_Input data_
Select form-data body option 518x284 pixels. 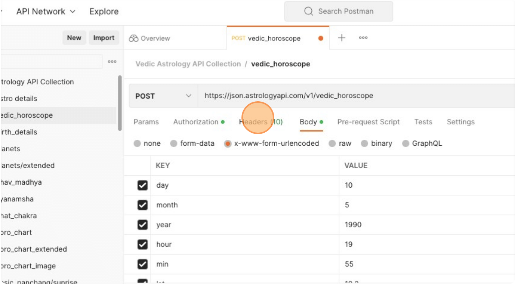pos(174,143)
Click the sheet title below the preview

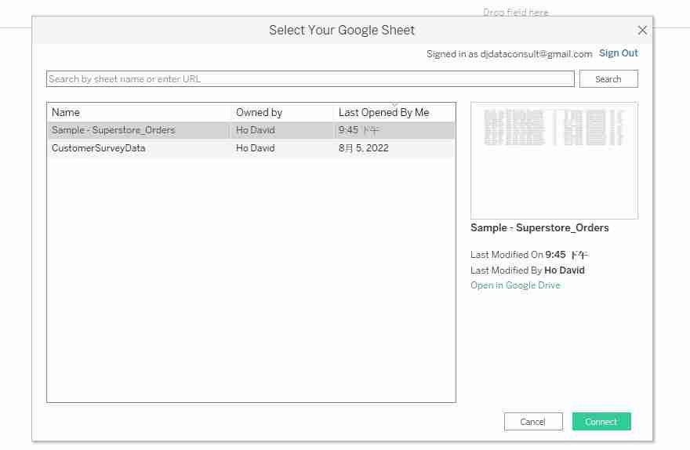pyautogui.click(x=539, y=228)
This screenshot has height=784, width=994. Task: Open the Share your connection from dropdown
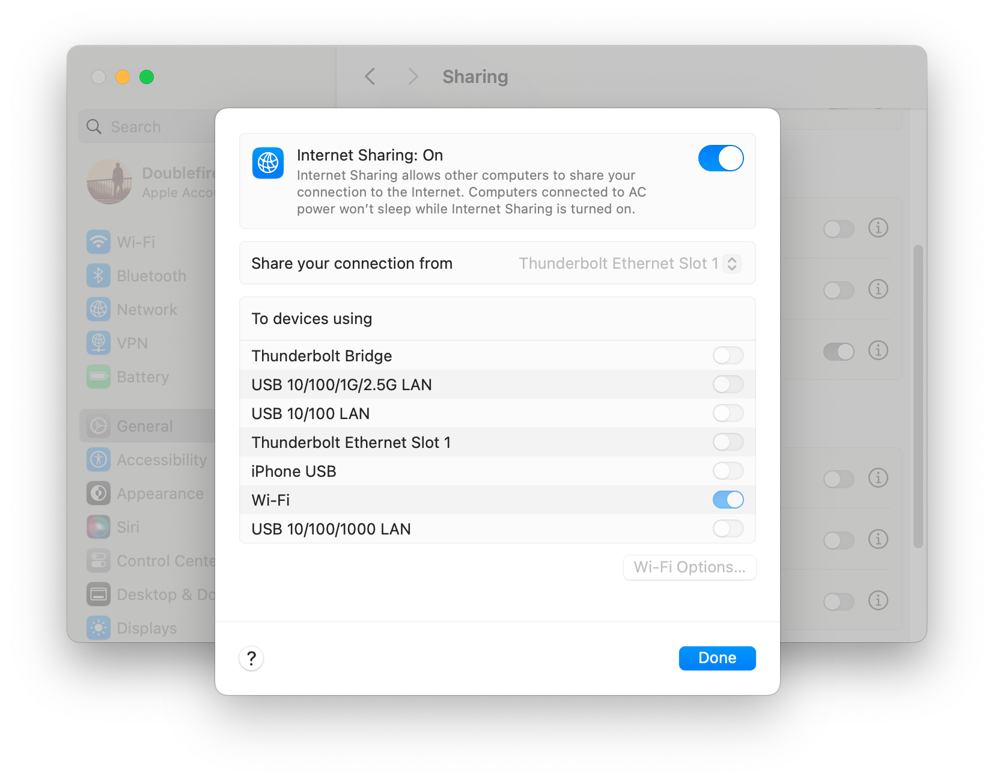point(629,263)
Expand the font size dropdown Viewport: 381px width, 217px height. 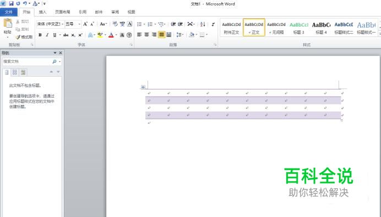[79, 24]
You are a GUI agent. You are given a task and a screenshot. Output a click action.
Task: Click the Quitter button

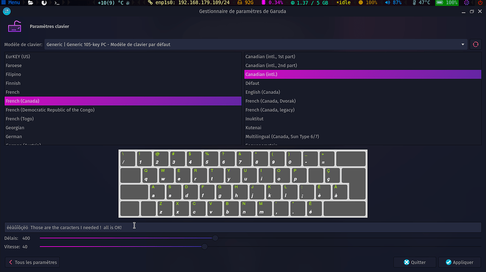414,262
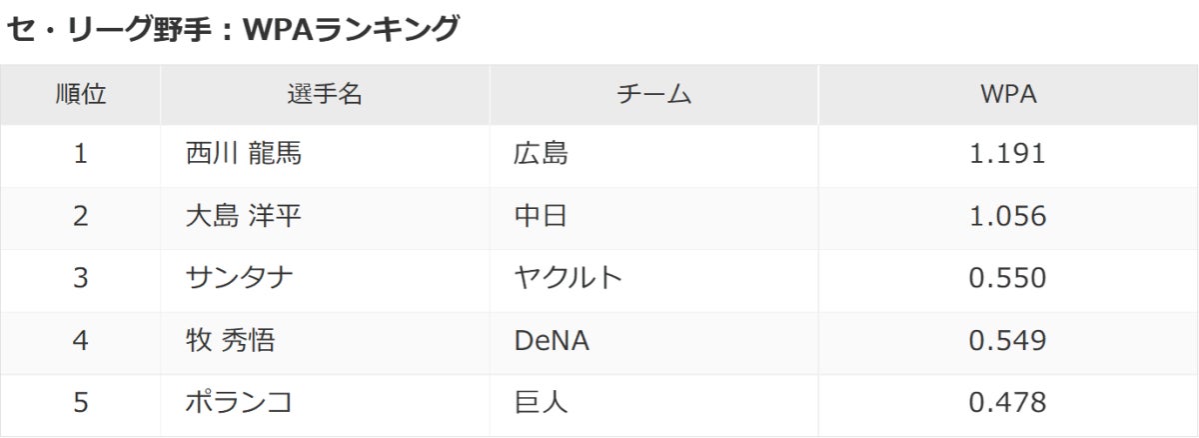This screenshot has width=1199, height=438.
Task: Select the team cell 中日
Action: click(x=541, y=216)
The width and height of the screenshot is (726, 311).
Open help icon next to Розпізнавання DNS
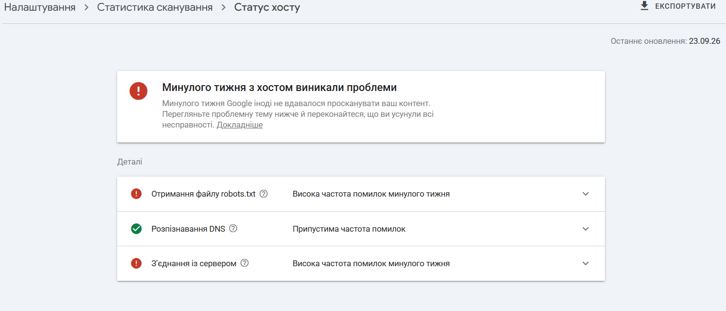tap(233, 228)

_Aim of the task_
Set down the line containing "The width and", then every later line through the end of the material, exactly as written; omit any picture.

_Solved exercise_
The width and height of the screenshot is (726, 311).
Open help icon next to Розпізнавання DNS
tap(233, 228)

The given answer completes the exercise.